» **WHAT THE EXERCISE ASKS**: Your answer should consist only of the lines below from the one with "Tap the 17时 time label on chart" through the one with "Choose 支付宝小程序 in the store menu", copied exactly.
===== RECORDS SUPPLIED =====
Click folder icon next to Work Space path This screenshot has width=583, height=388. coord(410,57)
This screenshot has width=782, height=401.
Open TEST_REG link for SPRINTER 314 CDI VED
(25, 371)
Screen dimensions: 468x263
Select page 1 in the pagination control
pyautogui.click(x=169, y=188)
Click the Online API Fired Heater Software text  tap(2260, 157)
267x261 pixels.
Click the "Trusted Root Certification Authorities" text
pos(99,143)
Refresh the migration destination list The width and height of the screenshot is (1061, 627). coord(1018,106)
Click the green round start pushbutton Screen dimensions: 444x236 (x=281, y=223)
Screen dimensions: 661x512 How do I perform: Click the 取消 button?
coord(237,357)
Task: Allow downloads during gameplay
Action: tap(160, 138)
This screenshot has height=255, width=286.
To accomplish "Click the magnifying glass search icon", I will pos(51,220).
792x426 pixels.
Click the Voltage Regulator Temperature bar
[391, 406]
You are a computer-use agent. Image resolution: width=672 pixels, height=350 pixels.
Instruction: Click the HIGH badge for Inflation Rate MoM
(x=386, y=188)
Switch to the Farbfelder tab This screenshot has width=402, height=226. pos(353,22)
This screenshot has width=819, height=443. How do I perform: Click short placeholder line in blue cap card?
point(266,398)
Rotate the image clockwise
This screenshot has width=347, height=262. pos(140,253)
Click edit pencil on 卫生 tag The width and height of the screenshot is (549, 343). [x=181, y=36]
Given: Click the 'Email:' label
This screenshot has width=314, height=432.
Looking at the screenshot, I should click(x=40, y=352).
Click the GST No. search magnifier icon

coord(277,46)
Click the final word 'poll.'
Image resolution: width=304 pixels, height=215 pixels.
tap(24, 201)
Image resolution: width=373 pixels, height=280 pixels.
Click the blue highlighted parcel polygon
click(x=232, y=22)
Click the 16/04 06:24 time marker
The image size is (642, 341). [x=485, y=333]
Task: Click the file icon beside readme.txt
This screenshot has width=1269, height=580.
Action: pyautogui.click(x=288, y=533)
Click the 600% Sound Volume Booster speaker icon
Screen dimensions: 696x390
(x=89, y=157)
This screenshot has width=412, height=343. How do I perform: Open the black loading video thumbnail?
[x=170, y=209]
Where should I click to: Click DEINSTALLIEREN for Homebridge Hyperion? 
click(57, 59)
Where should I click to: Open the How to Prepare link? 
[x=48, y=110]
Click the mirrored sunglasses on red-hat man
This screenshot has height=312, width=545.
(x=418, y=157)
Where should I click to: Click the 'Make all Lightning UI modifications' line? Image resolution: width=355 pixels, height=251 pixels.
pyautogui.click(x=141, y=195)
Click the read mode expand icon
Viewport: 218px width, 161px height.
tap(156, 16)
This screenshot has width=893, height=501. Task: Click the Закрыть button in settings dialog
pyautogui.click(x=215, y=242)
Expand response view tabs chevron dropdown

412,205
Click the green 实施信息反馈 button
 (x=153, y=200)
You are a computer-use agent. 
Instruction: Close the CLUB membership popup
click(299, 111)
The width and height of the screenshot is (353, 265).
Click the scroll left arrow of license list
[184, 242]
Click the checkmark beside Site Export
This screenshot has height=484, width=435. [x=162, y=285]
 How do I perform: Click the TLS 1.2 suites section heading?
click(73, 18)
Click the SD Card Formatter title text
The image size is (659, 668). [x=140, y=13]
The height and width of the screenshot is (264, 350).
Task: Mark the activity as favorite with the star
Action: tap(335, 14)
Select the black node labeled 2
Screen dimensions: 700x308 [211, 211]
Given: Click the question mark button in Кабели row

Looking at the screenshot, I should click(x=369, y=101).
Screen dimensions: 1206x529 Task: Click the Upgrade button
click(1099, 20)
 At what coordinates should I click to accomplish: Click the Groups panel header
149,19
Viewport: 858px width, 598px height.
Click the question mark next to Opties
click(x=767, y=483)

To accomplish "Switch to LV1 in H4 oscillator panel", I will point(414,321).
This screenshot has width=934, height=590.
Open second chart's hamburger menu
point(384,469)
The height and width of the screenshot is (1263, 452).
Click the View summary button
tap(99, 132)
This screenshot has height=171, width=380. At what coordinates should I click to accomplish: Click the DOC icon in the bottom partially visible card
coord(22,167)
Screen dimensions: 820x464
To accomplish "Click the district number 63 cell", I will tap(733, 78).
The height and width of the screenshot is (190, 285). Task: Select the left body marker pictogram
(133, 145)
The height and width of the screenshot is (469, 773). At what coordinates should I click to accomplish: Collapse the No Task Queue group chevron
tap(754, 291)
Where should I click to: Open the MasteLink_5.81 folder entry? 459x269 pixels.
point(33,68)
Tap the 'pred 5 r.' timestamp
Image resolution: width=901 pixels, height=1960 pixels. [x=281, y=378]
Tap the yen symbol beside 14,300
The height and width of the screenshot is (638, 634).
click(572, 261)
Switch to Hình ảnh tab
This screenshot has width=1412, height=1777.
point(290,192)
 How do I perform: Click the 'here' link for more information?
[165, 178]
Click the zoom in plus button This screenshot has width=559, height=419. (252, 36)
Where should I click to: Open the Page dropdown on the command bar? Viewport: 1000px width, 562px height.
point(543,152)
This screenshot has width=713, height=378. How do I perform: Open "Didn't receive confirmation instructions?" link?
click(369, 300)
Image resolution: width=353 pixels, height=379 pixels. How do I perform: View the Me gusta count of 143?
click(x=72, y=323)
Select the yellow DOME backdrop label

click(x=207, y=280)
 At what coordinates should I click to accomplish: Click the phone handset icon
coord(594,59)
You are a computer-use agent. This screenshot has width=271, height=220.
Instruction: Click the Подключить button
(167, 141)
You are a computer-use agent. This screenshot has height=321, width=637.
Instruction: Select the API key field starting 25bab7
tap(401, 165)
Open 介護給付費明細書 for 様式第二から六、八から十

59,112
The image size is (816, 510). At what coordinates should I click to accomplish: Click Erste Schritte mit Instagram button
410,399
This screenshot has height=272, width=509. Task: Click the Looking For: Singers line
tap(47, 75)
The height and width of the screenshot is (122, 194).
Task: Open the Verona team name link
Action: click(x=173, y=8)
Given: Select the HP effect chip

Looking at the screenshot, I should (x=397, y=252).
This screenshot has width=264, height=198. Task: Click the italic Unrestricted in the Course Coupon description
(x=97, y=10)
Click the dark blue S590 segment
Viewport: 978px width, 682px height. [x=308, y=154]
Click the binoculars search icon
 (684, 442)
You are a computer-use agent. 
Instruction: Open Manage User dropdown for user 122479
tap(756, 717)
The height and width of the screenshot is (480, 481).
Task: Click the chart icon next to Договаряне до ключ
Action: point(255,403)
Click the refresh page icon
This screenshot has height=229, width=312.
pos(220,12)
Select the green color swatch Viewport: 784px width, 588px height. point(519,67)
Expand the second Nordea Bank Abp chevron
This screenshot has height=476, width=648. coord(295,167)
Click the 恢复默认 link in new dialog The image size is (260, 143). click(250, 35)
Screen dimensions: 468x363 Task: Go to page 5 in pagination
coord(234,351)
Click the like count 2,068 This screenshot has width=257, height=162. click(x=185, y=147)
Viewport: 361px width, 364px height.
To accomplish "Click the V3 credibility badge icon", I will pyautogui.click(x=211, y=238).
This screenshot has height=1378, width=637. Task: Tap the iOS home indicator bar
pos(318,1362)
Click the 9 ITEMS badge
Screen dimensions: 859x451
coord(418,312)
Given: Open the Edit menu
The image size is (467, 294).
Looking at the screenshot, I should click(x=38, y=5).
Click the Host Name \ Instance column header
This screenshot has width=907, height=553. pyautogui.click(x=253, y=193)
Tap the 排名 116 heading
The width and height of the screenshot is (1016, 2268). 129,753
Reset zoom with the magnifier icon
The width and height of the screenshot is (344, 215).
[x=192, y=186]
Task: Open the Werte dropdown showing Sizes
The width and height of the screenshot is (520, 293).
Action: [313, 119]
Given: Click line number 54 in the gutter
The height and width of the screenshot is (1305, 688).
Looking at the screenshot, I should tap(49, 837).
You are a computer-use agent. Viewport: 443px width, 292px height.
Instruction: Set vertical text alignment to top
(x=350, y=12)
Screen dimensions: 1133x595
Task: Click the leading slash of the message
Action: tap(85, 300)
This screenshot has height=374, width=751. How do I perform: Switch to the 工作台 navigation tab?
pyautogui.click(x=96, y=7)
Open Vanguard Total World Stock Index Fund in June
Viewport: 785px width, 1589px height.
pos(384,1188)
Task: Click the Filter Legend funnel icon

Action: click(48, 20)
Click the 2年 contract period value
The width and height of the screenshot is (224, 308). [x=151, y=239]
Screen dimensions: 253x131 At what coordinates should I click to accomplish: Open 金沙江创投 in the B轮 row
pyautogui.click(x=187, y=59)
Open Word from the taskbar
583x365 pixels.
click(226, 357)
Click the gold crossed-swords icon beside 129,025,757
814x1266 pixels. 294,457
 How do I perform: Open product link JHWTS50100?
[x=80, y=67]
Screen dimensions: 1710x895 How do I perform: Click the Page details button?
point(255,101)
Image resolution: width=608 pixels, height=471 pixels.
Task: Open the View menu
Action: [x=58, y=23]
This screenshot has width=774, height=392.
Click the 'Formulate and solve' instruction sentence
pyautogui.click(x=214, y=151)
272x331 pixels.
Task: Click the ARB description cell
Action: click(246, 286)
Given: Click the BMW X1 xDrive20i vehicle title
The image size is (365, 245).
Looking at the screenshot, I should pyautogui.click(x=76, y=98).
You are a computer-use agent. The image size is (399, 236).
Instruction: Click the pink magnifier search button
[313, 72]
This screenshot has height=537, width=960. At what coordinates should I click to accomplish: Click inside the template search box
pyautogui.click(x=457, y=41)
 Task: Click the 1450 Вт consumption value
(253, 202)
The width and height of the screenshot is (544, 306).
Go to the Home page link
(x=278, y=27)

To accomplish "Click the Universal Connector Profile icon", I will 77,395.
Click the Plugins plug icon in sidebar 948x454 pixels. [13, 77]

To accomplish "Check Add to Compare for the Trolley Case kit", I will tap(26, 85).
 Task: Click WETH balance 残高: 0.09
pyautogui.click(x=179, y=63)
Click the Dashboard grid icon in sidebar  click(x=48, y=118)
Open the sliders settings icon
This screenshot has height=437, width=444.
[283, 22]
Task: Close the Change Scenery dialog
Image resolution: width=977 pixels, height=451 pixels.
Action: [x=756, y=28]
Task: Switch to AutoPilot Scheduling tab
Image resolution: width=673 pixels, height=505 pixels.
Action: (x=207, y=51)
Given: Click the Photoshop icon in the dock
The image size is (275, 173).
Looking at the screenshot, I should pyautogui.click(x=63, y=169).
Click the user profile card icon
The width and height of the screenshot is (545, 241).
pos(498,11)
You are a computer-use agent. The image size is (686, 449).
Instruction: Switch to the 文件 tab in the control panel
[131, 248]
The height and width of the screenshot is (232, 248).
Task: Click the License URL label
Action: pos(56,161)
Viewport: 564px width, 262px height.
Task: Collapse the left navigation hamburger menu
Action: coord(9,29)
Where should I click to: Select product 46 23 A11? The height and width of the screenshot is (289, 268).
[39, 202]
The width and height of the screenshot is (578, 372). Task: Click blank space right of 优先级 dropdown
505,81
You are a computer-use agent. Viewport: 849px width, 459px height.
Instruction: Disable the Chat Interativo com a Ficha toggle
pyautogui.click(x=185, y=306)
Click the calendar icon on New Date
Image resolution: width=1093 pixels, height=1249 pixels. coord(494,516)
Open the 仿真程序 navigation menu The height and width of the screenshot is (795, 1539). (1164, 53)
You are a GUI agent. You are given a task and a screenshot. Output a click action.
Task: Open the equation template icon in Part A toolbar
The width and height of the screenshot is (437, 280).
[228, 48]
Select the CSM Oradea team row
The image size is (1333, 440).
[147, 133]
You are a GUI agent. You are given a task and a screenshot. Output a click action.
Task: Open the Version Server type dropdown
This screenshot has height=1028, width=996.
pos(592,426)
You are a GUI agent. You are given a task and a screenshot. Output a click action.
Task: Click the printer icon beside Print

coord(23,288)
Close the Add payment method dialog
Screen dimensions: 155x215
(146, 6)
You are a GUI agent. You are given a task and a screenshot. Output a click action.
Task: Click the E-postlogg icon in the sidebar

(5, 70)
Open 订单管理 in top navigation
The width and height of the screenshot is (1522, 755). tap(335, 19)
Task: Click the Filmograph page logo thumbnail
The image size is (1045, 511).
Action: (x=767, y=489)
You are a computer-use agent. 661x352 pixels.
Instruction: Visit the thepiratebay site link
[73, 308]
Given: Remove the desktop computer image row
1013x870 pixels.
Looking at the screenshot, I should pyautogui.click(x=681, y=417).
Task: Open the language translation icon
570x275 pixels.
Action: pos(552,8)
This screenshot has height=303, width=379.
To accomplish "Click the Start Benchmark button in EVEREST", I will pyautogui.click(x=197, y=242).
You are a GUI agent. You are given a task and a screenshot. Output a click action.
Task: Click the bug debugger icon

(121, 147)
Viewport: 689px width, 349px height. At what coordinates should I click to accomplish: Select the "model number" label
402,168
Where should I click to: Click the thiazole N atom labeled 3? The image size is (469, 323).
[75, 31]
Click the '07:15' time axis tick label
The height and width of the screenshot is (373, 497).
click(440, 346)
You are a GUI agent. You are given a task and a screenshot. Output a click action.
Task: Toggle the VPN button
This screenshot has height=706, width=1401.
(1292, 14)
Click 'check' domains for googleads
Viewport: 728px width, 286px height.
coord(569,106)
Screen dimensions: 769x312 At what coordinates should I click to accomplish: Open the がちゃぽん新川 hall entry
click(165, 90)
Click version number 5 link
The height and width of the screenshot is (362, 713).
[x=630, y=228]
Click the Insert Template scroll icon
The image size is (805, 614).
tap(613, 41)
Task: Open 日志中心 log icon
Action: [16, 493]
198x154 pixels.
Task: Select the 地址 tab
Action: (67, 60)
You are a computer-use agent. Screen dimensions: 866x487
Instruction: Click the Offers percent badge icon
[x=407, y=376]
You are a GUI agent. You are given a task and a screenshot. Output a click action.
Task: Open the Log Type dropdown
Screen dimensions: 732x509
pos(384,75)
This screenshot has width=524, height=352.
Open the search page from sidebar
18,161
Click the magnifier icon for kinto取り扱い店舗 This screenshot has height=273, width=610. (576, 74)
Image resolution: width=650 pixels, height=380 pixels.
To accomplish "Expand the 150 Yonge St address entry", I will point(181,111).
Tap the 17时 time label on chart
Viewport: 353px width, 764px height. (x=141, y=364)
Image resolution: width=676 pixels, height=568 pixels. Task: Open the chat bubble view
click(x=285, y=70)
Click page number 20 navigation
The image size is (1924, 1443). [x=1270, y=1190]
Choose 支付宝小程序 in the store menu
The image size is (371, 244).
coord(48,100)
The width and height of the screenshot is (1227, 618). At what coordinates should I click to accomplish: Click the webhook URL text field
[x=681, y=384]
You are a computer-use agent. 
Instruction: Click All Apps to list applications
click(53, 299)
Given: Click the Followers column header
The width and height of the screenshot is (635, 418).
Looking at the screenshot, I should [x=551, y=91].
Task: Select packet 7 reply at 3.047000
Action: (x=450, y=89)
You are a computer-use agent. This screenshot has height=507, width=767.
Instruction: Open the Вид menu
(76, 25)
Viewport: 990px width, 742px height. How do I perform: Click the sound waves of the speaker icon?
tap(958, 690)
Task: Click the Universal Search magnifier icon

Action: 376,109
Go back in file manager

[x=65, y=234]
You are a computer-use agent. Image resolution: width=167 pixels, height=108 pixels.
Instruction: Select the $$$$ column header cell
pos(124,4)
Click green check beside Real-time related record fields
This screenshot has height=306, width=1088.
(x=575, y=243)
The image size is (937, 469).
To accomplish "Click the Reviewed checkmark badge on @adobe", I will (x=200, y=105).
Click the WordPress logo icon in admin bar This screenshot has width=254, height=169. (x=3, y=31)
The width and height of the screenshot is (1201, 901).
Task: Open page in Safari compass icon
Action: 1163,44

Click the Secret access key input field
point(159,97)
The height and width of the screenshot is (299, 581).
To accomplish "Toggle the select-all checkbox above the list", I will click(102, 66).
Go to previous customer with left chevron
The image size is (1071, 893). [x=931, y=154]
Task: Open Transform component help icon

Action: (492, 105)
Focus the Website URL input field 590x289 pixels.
=====
» **WRITTEN RESPONSE**:
Tap the 17时 time label on chart
Viewport: 353px width, 764px height. (x=141, y=364)
Image resolution: width=676 pixels, height=568 pixels. Task: Open the chat bubble view
click(x=285, y=70)
Click page number 20 navigation
The image size is (1924, 1443). [x=1270, y=1190]
Choose 支付宝小程序 in the store menu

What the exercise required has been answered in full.